Fin dall’inizio del conflitto, la Santa Sede è stata sensibile al grido di aiuto che giungeva dal popolo siriano, in particolare dai cristiani, non mancando da subito di manifestare con chiarezza la sua posizione caratterizzata, come in altri casi, dalla considerazione della centralità della persona umana – a prescindere della sua etnia o religione – e dalla ricerca del bene comune dell’intera società. Basti qui ricordare anzitutto gli accorati appelli di Benedetto XVI in occasione dei Messaggi Urbi et orbi e dei discorsi al Corpo Diplomatico. Più volte egli ha invitato a «porre fine a un conflitto che non vedrà vincitori ma solo sconfitti» (Discorso al Corpo Diplomatico, 7 gennaio 2013), richiamando la necessità di aprire «un dialogo costruttivo» fra le parti e di favorire l’aiuto umanitario alle popolazione. Inoltre, va ricordato il desiderio da lui espresso di inviare una delegazione di Vescovi e Cardinali in Siria per manifestare la sua sollecitudine, in occasione del Sinodo dei Vescovi, iniziativa che però poi dovette essere sostituita per una visita nella Regione dell’Em.mo Card. Robert Sarah, Presidente del Pontificio Consiglio “Cor Unum”.
Dall’inizio del Suo pontificato anche Papa Francesco ha fatto riferimento in più occasioni alla situazione in Siria già a partire dal Suo primo Messaggio pasquale Urbi et orbi, a meno di un mese dalla Sua elezione, in cui domandava «quante sofferenze dovranno essere ancora inflitte prima che si riesca a trovare una soluzione politica alla crisi?». Il Papa ha poi nuovamente espresso le proprie preoccupazioni, in particolare nel discorso ai partecipanti all’incontro di coordinamento tra gli organismi caritativi cattolici che operano nel contesto della crisi in Siria, il 5 giugno 2013, come pure nell’Angelus del 25 agosto scorso, levando la voce «perché si fermi il rumore delle armi» in una «guerra tra fratelli», che ha visto «il moltiplicarsi di stragi e di atti atroci». Della questione il Santo Padre ha potuto parlare anche con diversi leader religiosi e politici di più Paesi, l’ultimo dei quali il Re Abdullah II di Giordania.

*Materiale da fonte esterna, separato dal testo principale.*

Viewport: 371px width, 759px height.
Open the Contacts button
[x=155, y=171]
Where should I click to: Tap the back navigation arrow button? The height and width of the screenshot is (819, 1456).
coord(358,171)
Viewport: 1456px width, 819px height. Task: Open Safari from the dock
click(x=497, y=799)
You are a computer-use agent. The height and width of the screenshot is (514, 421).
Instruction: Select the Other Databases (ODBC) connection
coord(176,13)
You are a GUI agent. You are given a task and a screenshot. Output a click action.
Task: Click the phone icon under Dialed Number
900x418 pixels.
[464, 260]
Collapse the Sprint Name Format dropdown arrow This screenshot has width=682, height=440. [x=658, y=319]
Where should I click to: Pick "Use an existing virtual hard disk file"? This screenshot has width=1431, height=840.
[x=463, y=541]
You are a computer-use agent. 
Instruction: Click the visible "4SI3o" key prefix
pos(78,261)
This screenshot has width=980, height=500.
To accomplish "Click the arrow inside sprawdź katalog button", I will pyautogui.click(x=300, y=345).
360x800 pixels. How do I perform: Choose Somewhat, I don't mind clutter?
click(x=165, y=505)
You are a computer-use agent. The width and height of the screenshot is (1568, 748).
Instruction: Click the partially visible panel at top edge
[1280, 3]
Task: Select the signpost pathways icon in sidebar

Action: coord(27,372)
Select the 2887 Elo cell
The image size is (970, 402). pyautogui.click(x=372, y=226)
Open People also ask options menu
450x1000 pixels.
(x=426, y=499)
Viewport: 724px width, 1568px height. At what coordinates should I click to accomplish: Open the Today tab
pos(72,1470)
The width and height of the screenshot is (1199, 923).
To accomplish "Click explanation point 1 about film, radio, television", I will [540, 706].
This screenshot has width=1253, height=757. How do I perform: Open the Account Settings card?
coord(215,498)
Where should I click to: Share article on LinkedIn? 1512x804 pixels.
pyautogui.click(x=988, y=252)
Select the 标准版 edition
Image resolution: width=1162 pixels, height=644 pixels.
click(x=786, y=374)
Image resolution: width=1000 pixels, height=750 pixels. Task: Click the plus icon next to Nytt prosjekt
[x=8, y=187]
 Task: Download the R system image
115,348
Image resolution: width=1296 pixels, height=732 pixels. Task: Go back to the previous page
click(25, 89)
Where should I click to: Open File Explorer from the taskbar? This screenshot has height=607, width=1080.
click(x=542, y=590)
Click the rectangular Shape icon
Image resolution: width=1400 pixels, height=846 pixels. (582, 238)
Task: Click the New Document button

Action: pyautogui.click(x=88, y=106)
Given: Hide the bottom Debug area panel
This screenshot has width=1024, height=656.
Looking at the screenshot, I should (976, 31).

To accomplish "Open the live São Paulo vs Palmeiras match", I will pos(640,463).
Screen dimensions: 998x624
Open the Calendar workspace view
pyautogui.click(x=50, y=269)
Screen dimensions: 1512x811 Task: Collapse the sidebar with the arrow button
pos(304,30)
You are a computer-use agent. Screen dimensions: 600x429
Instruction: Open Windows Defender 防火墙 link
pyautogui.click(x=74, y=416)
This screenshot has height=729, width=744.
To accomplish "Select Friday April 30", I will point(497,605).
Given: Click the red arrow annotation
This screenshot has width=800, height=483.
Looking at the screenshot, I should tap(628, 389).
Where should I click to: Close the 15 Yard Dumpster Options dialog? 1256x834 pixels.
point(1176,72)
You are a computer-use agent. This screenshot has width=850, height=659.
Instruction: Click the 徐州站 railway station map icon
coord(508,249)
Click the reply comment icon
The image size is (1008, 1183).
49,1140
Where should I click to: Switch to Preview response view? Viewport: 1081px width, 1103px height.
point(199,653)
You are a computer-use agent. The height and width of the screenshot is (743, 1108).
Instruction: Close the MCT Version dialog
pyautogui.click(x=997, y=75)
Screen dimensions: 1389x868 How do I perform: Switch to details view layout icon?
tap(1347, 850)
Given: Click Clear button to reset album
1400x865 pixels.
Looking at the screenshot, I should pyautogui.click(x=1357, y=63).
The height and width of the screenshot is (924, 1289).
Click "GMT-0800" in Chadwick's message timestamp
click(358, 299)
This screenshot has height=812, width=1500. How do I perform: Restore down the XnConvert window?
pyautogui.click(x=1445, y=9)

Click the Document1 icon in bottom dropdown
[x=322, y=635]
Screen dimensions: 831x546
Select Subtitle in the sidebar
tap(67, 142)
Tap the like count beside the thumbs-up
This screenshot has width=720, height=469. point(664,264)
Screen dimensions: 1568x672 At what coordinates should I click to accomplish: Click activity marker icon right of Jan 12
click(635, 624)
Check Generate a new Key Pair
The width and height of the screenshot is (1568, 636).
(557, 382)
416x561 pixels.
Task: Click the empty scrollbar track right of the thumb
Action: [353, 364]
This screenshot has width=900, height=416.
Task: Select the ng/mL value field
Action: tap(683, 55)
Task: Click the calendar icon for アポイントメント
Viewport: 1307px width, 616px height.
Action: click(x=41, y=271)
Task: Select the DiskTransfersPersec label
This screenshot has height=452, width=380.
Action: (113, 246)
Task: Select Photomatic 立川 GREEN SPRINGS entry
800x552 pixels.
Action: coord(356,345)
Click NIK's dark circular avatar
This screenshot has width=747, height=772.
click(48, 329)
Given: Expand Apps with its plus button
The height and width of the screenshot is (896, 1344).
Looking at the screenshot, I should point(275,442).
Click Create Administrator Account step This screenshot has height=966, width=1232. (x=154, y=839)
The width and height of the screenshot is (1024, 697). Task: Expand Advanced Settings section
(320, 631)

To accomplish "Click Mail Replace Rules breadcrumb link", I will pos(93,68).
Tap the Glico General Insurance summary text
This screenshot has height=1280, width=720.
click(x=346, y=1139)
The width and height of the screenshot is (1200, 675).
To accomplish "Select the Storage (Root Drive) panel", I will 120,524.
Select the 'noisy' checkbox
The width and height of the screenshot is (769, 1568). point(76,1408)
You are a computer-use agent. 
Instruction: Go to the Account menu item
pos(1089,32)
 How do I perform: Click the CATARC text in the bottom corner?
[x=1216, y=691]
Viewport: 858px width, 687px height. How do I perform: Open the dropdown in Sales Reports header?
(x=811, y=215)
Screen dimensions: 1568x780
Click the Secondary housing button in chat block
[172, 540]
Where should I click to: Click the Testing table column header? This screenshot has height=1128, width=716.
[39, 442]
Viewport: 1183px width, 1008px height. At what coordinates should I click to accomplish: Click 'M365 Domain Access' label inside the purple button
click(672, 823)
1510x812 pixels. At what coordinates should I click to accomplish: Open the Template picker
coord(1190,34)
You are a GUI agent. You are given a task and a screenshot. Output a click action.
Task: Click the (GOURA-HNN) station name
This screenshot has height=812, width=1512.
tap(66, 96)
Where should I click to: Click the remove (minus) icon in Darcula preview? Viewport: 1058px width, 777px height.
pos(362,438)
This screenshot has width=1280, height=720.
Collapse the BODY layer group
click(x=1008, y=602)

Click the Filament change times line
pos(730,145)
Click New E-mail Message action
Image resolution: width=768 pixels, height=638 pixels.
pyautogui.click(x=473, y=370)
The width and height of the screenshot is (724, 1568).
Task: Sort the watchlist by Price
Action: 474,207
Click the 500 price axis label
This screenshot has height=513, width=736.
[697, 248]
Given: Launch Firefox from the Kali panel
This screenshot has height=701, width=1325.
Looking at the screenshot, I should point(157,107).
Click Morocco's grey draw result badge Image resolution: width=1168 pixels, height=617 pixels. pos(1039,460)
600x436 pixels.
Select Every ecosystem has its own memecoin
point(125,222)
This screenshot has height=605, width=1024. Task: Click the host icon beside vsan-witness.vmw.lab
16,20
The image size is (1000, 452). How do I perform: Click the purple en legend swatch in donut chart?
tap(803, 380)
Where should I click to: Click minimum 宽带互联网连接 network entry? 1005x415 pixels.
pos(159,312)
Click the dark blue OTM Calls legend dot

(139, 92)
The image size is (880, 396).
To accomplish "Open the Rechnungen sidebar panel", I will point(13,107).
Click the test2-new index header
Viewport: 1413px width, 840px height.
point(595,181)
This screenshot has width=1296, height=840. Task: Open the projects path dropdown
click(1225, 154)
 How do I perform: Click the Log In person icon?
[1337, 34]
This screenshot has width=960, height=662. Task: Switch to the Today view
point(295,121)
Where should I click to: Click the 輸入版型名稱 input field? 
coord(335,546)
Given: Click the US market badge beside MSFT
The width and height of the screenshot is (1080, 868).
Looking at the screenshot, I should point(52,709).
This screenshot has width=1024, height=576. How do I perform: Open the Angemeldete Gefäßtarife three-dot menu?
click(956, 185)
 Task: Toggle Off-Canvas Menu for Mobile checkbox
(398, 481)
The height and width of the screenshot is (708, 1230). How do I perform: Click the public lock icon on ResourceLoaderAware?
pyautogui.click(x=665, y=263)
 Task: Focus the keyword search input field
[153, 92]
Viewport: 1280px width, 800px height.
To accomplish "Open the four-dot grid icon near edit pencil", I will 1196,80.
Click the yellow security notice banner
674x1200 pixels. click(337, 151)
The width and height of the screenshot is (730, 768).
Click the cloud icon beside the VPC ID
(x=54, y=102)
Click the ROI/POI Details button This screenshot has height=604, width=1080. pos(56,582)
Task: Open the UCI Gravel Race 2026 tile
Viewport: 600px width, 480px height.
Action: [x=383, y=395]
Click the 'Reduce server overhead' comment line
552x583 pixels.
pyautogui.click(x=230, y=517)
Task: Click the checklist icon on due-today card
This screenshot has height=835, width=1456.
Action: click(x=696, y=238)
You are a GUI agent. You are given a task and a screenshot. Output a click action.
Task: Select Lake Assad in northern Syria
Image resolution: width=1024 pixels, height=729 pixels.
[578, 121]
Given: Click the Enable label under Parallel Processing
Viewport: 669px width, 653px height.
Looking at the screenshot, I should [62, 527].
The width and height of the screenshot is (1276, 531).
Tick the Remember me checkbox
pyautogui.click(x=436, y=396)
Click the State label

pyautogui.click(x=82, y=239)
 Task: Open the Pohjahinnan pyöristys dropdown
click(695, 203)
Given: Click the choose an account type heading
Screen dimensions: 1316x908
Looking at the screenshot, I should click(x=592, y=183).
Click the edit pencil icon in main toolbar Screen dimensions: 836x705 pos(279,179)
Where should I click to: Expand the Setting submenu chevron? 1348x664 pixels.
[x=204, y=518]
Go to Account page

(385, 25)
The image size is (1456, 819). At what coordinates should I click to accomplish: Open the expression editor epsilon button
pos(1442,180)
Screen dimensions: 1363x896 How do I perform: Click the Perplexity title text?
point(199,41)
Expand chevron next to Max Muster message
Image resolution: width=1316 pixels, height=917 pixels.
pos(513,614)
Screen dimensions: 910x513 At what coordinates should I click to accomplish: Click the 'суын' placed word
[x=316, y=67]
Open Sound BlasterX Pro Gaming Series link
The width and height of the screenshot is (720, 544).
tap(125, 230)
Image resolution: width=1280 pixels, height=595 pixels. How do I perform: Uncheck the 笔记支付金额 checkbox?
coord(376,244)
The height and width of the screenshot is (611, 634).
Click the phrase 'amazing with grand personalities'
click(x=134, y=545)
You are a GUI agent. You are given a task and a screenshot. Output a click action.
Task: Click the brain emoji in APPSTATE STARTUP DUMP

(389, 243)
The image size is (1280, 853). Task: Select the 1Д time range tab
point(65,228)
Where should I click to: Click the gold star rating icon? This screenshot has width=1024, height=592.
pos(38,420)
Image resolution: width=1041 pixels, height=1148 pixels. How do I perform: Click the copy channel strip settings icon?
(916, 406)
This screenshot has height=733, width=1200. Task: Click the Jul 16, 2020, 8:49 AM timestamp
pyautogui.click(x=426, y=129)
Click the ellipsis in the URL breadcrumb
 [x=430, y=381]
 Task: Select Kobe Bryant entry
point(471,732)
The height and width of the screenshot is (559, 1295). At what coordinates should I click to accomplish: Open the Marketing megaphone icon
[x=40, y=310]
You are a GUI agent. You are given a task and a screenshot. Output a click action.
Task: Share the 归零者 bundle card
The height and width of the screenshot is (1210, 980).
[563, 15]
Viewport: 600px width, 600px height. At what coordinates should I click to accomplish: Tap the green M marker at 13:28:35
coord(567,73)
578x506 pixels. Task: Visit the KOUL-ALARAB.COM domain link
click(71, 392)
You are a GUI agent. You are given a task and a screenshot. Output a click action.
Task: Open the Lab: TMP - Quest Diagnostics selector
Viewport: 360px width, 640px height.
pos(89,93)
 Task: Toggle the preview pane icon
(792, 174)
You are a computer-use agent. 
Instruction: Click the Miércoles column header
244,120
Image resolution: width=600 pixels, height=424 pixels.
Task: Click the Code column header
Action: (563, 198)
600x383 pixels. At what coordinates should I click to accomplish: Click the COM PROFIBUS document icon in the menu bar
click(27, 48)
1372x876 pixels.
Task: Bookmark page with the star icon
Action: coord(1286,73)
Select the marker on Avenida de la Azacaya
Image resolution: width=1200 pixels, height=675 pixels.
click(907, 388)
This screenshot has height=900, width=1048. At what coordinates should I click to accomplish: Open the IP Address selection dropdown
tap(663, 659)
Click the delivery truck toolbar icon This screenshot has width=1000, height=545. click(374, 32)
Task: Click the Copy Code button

Inoltre non sono mancati ripetuti interventi degli Osservatori permanenti della Santa Sede presso l’Organizzazione delle Nazioni Unite, sia a New York che a Ginevra, nonché altre dichiarazioni della Sala Stampa, che hanno ripreso la posizione chiara espressa dai Pontefici. Anche il Nunzio Apostolico a Damasco, S.E. Mons. Mario Zenari, ha ribadito a più riprese la posizione della Santa Sede e rimanendo sul posto manifesta la sollecitudine e la vicinanza del Santo Padre alla cara popolazione siriana. Sono note a tutti le drammatiche conseguenze del conflitto, che ha provocato più di 110.000 morti, innumerevoli feriti, più di 4 milioni di sfollati interni e più di due milioni di rifugiati nei Paesi vicini. Di fronte a questa tragica situazione si rivela assolutamente prioritario far cessare la violenza, che continua a seminare morte e distruzione e che rischia di coinvolgere non solo gli altri Paesi della Regione, ma anche di avere conseguenze imprevedibili in varie parti del mondo.
All’appello alle parti di non chiudersi nei propri interessi ma di intraprendere con coraggio e con decisione la via dell’incontro e del negoziato, superando la cieca contrapposizione, si aggiunge quello alla Comunità Internazionale a fare ogni sforzo per promuovere, senza ulteriore indugio, iniziative chiare per la pace in quella Nazione, basate sempre sul dialogo e sul negoziato. Insieme all’impegno per la cessazione della violenza si rivela di somma importanza richiamare l’esigenza e l’urgenza del rispetto del diritto umanitario.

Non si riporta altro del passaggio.